The University of Edinburgh is hosting a digital collection day to collect stories from the Second World War as part of Their Finest Hour initiative.
The nationwide project, which is being held in partnership with the University of Oxford, aims to preserve stories fading from living memory by recording them in a digital archive.
Fiona Hendrie works at Edinburgh University and has been looking out old pictures of her grandfather ahead of collection day.
She will be interviewed by a volunteer who will ask about her grandfather’s involvement in the war.
Fiona said: “I didn’t actually know my grandfather, he passed away before I was born, so I’ve learnt about his experiences during the war through my auntie and my dad, so it’s been really interesting to pull all the old photo albums out.
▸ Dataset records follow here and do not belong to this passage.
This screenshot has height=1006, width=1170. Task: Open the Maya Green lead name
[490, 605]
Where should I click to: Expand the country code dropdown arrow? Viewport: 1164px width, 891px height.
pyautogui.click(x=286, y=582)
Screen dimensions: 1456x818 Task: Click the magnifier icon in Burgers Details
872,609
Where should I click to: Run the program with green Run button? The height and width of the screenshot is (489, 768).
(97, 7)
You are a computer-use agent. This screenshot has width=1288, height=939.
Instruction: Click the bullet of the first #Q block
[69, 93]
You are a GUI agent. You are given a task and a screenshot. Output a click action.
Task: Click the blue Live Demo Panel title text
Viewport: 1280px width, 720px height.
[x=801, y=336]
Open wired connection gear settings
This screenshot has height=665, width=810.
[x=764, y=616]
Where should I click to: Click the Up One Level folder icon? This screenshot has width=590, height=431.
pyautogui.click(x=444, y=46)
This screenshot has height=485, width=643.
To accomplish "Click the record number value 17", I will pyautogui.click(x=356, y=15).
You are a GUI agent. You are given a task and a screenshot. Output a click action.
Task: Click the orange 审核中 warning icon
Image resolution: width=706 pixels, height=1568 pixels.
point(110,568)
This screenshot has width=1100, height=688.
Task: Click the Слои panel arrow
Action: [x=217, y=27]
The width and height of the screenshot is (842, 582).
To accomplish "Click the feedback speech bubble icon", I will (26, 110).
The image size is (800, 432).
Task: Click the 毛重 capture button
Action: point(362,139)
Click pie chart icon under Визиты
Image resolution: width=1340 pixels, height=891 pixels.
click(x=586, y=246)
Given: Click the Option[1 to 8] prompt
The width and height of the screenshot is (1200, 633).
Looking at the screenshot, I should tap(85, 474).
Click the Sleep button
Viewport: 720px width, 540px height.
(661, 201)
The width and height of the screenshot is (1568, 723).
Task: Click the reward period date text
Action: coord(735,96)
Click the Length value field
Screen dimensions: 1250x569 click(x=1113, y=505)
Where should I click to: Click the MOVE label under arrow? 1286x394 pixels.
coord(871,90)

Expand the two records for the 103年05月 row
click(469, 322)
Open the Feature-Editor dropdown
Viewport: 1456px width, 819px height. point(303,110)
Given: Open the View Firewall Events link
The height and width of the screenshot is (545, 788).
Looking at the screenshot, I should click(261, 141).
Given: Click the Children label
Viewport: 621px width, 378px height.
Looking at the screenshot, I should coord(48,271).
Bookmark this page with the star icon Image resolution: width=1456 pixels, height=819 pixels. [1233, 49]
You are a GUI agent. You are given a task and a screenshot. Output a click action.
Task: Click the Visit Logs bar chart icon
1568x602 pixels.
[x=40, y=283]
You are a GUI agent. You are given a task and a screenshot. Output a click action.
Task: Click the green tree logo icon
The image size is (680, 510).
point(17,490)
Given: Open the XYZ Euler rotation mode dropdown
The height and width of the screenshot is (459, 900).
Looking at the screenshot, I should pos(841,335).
“He was a train painter by trade and he was conscripted into the RAF and sent down to join 617 squadron, who then became more commonly known as the Dam Busters.
“As a train painter he was ground crew and his title was a plane fitter. He had quite an artistic flair so one of the things he did was paint the nose cones of the planes with cartoons to represent the pilots who were flying them.”
As well as their memories, people are being encouraged to bring any artefacts they may have at home from the war, such as an old helmet, a ration book or even a can of dried eggs.
The Museums of Galleries Edinburgh have provided a memory box of artefacts for people to view on the day.
Events like the one at University of Edinburgh’s Rainy Hall are happening all across the country – with all of the information to be collated in a digital archive.
Eden Swimer, a fourth-year history student at the University of Edinburgh, said: “This will all go to the University of Oxford who are, from collection days across the country, going to compile everything into an archive and from next summer this archive will be uploaded and it’ll be free to access for anybody.”
Lorna Campbell, manager of Their Finest Hour collection day at the University of Edinburgh said: “We have a sort of fixed idea of what a historical event is – there’s the authorised version of history but that only ever tells half of the story and we really do believe that it’s important to collect everybody’s stories of their experience of these pivotal events in world history.
“So, it’s not just the stories of the service personnel’s who were on the front lines, it’s also the stories of the women who worked at home and what their experience of the war is.”
The University is keen for as many people as possible to come along on Saturday but those who can’t make it can also share their stories through Their Finest Hour website.